PROVIDED TEXT.
★ ★ ★

I remember meeting all these people who made my very existence seem like such a big deal. I recall seeing the disabled children left in the orphanage and feeling sadness in my heart knowing they would most likely end up living their whole adolescent lives in the stuffy orphanage.

Most of all, I remember feeling such privilege that I had made it out of that place. I remember thinking about what my life could’ve been like before going to bed and for the first time really thinking about who my birth parents were and why they abandoned me.

My curiosity fueled by personal interest started my research into adoption in China. I wrote many papers about this topic over the years of my schooling. Though there were many facts that shocked or interested me, my favorite part about learning about adoption in China was trying to connect it to my own adoption.

Was my family one where my parents loved me but were forced by my grandparents to give me up? Or could they simply not afford the fine? My mind always raced with questions whenever I did my research and this eventually led to my curiosity about finding my birth parents. This was something much more complicated than I could ever really imagine.

I never wanted to find my birth parents at a time that was inconvenient to myself. I took a more selfish approach, because I often blame my birth parents’ decision to give me up for my lack of feeling good enough and the constant need to prove myself.

★ ★ ★

COLLECTED MATERIAL.
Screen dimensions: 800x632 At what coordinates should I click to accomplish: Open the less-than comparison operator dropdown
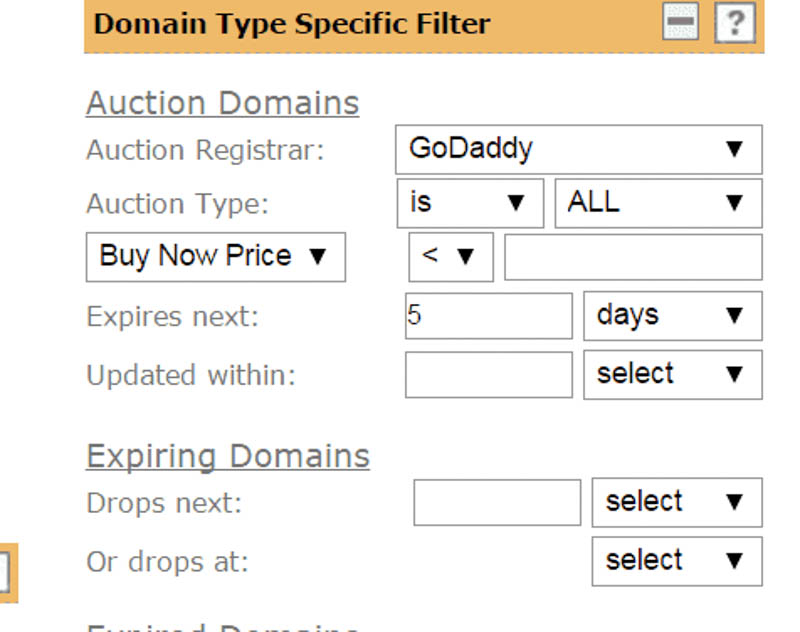(x=450, y=257)
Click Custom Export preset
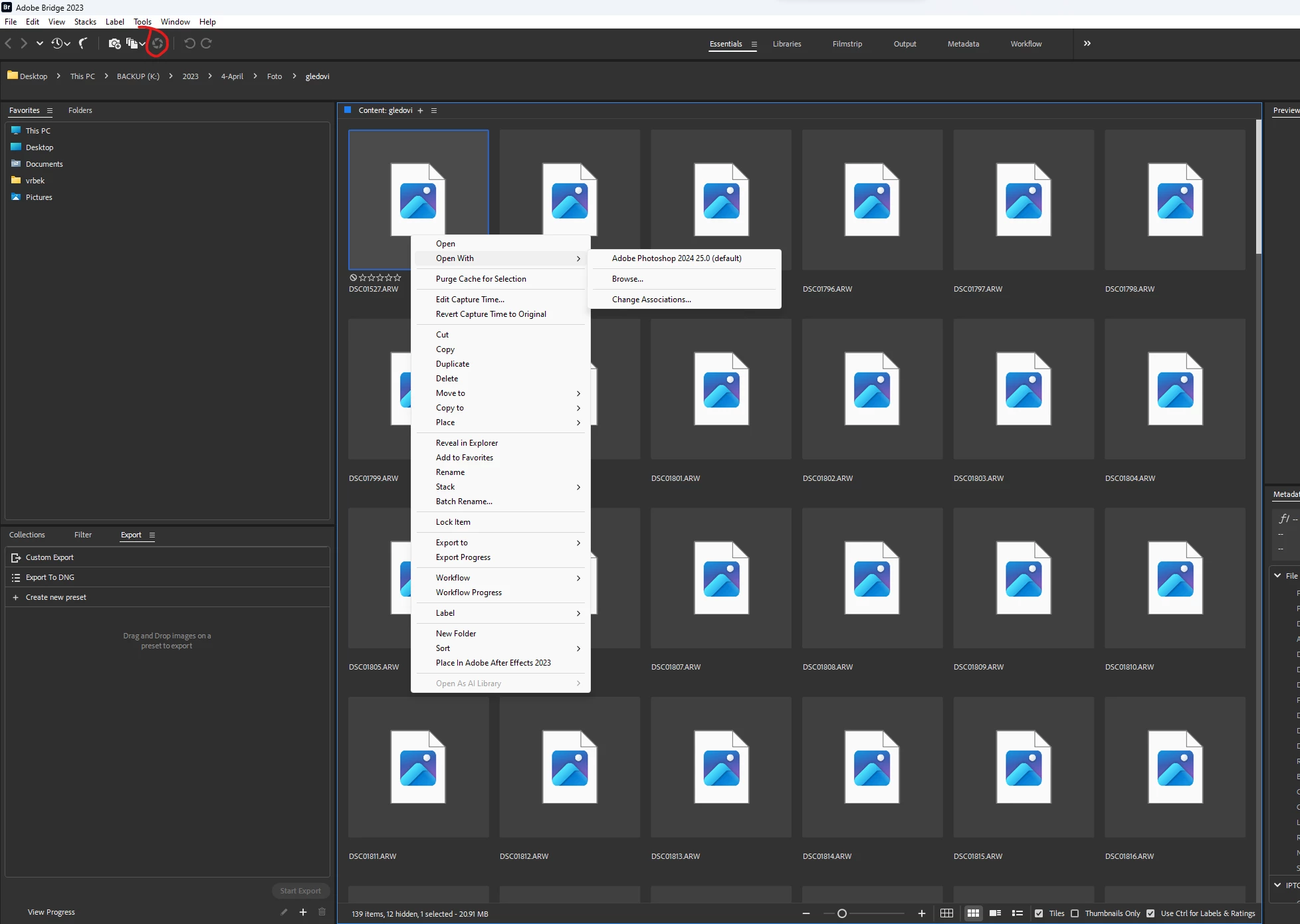Image resolution: width=1300 pixels, height=924 pixels. pyautogui.click(x=50, y=557)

★ ★ ★

WRITTEN EXERCISE.
Render this sentence from the adoption essay in Spanish: "My curiosity fueled by personal interest started my research into adoption in China." Please rely only on the adoption essay and not on the listing.

TASK RESULT.
Mi curiosidad, alimentada por el interés personal, dio inicio a mi investigación sobre la adopción en China.